あまり音を立てないようにドアノブを回す。
「ただいま…」
少しだけ戸を開け、その隙間に体を滑りこませる。閉めるときも極力音を立てないように気をつけながら閉めた。
「お母さん?お父さん?」
物音も声もしない。どうやら出掛けているようだ。
少しホッとしながら靴を脱ぎ室内に入った。
*****
「白澤、降りてこい!」
家に帰ってから数時間。父たちが帰ってきたようだ。
僕は自室でしていた勉強の手を止めて一階に降りた。
リビングにはいると父と母が隣り合わせでソファーに座っていた。
僕は父達の向かいのソファーに座った。
「急遽転勤が決まった。明後日にはここを立つ、荷造りの準備をしておけ」
「え…‥?」
こんな急に?
今までなら1ヶ月と時間はあったのに…‥
「学校には今日はなしに行っておいた」
「あ、あの僕っ…‥」
加々知さんにお別れを言いたい。お礼だってちゃんとしたい。
もっと話がしたい…‥!
バンッ!!
「加々知さんに会いに行きたいのか…‥?」
「っ…‥」
「昨日は一体加々知さんとなんの話をしてきたんだ?もしや、加々知さんにある事無い事言ったんじゃないのか?」
「違っ…‥!」
父が立ち上がる。

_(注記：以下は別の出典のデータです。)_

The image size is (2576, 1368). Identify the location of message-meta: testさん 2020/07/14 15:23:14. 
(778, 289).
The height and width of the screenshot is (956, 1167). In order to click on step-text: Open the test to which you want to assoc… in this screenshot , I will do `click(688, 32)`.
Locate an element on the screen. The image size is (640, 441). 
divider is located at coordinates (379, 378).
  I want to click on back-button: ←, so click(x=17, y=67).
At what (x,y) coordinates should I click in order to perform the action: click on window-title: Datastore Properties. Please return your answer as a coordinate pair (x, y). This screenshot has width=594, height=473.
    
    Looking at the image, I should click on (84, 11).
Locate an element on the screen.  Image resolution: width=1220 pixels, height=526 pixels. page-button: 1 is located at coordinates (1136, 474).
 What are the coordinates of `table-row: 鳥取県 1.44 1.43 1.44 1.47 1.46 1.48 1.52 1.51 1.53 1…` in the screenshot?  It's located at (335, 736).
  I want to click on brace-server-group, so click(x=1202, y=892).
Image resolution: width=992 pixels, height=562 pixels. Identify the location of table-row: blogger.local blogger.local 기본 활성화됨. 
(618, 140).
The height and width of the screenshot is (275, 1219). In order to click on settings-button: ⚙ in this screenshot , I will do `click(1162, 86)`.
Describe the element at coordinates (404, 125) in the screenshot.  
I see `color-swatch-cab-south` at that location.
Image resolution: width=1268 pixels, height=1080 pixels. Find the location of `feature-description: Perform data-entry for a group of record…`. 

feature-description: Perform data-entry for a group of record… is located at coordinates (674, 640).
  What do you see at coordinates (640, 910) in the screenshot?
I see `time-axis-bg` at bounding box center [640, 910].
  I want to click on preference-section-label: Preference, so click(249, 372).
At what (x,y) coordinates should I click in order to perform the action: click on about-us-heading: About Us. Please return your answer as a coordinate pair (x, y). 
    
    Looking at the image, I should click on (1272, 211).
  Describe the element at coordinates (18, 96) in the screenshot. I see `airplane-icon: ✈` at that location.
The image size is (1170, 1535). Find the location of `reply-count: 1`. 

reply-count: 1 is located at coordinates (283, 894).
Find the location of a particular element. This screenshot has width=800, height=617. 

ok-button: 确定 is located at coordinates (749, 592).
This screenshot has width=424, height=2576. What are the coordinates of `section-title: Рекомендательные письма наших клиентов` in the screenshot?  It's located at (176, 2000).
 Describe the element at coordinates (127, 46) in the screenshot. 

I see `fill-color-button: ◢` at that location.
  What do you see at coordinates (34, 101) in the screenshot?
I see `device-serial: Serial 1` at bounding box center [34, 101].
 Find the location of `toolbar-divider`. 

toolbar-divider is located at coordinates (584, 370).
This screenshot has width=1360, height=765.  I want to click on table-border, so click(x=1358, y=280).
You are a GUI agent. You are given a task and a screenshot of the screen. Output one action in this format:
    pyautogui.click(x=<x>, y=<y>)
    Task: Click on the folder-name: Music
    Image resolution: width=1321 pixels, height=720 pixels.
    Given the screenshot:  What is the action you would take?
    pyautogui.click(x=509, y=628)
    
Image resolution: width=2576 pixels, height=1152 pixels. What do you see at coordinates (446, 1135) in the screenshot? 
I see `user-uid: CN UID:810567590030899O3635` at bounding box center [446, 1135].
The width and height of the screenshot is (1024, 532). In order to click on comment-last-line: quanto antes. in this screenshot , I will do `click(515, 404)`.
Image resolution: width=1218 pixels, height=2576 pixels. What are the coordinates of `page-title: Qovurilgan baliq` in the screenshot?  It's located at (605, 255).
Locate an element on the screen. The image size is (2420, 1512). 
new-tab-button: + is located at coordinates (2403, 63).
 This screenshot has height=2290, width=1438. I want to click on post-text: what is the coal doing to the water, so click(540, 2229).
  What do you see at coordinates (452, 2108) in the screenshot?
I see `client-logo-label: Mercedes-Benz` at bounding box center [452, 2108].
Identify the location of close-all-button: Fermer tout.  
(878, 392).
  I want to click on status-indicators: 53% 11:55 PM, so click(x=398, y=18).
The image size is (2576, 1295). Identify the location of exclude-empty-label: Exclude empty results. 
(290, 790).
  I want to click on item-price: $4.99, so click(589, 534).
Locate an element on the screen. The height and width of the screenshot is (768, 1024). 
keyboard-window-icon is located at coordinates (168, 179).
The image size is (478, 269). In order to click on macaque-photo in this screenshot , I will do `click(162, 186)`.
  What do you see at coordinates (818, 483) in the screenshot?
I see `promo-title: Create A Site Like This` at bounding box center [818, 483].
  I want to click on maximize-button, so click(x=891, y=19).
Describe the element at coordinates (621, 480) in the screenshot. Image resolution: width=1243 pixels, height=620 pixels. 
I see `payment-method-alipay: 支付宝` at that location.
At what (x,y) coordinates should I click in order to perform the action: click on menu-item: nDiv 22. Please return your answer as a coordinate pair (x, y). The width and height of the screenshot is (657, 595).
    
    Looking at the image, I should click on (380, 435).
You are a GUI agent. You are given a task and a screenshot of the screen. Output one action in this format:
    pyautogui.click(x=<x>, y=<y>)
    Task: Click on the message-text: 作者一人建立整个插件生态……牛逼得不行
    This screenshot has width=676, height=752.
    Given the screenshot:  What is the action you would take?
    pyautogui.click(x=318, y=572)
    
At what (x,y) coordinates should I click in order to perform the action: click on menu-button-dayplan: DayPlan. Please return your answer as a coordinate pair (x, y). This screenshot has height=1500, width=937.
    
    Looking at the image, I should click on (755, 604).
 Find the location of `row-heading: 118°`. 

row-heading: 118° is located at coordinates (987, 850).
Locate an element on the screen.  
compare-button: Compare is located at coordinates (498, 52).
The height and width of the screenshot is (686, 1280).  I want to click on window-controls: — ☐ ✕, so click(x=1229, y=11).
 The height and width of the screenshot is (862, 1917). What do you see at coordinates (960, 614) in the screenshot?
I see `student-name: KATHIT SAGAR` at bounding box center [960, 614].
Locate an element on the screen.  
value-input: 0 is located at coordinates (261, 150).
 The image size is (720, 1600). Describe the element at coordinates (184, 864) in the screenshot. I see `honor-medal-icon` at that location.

それと同時に母も立ち上がり隣の部屋に消える。
「ならなぜ会いに行きたがる?!親よりただの知り合いをとるのか!この親不孝者がっ!!」
頬に鋭い熱が走る。足手腹足足手。次々に熱が走っていく。
「いいか?お前は不幸を呼ぶんだ!!疫病神なんだっ!なにが吉兆の印白澤だ…‥真逆じゃないか?!!」
父の口から出る暴言は鋭く僕のなにかに突き刺さる。
「お前が生まれてからずっとずっとずっと!我慢して育ててやったのにお前はっ!!」
我慢…‥してたんだ…‥
僕は疫病神で…‥みんなに不幸を呼ぶ…‥
吉兆の印白澤なんかじゃない…‥
「いいか、次の町では極力人に関わるな。分かったか?」
「はいっ…‥」
何時間耐えていたのか分からない。
でも終わった。
自室に帰りベッドに倒れこむと涙が出た。